In January of 2006, attorney Alexander E. Barthet of Miami, Florida on behalf of his clothing company client Sweet Pea Limited, Inc. went to Federal District Court in Florida and filed a complaint claiming that 52 companies or individuals located throughout the United States were violating their trademark. The clothing company’s lawsuit contends that using the commonly used words “Sweet Pea” in any form -- not just their stylized version -- on any article of clothing is in violation of their trademark rights and therefore they are entitled to millions of dollars in damages. Most of the defendants are creating original designs using the words “Sweet Pea” graphically on T-shirts and children’s clothing.

Small Firms Intentionally Targeted
Notably missing from the list are any large defendants. All the companies being sued are one-person businesses. For example, Nordstrom (Stock Symbol: JWN) sells both the Sweet Pea Limited line of clothing as well as the products of one of the defendants. In addition, CafePress (www.cafepress.com) a major Internet retailer, provides an automated service that allows its clients to create and sell products on the internet including most of the defendants' products. By not first issuing a cease and desist order, the attorney’s real intentions were made perfectly clear when a $5,000 one-time payment was demanded from each defendant.

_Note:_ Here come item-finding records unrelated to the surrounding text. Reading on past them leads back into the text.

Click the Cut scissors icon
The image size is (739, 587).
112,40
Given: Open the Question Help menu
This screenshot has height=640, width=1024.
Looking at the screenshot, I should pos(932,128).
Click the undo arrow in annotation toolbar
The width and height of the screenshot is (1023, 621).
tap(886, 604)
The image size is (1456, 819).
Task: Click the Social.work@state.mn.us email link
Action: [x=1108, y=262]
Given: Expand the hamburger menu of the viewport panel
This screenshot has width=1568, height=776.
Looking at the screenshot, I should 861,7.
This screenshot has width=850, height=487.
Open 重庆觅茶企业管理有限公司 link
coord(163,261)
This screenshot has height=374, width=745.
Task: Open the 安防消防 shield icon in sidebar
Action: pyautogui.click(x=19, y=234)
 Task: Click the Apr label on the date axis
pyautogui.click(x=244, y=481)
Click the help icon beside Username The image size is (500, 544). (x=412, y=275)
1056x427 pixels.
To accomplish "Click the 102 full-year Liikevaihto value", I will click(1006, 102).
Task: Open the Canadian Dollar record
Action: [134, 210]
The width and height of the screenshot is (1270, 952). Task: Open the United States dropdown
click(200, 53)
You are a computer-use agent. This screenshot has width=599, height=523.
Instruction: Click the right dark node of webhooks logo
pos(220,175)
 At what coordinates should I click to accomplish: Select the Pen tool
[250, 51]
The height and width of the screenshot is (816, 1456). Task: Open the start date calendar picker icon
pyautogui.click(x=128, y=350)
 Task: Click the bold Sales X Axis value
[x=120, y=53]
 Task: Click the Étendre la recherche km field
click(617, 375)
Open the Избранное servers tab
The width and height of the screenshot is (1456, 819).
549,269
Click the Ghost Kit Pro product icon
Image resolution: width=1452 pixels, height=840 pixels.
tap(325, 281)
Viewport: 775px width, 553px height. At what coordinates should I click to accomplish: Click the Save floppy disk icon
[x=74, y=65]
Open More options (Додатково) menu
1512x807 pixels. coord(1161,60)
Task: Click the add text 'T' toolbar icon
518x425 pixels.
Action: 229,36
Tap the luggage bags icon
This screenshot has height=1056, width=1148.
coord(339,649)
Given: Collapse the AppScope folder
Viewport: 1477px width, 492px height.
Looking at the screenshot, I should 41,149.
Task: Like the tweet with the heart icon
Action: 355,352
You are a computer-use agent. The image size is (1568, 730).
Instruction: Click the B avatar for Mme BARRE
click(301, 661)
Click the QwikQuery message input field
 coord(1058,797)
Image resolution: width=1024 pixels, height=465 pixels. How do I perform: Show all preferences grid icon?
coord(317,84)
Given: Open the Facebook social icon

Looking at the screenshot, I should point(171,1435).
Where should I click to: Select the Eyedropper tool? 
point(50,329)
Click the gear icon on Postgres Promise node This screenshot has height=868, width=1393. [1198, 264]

Intellectual Property Lawsuits are a Growing Concern
Questionable intellectual property lawsuits using the Internet as a tool to find possible defendants are the coming thing in what is often referred to as “litigation extortion.” Like some of the ADA lawsuits of years past, this technique is becoming a common way to demand money from innocent and vulnerable people. By claiming questionable trademark rights to very common words, a number of attorneys around the country are seeking out-of-court settlements from innocent defendants who don’t have the knowledge or financial resources to defend themselves in a court of law. As these types of lawsuits become more common, they are attracting high levels of concern from organizations such as the Electronic Frontier Foundation (EFF).

About the Defendants
The 52 defendants consist mostly of one person home-based businesses that offer T-shirts, children’s or baby clothing featuring various original designs that include the words “Sweet Pea” in some form. While a few manufacture their designs on clothing in small quantities, most offer their designs on products at the popular online merchant CafePress where the items are produced on a made-to-order basis. Most of the defendants have sold very few items. A number of them have not sold anything at all bearing the contested term of endearment.

A suit of this scope and size has been a shock to all the defendants. The ability to either fight it or pay off the plaintiff’s attorney is beyond the means of most of them.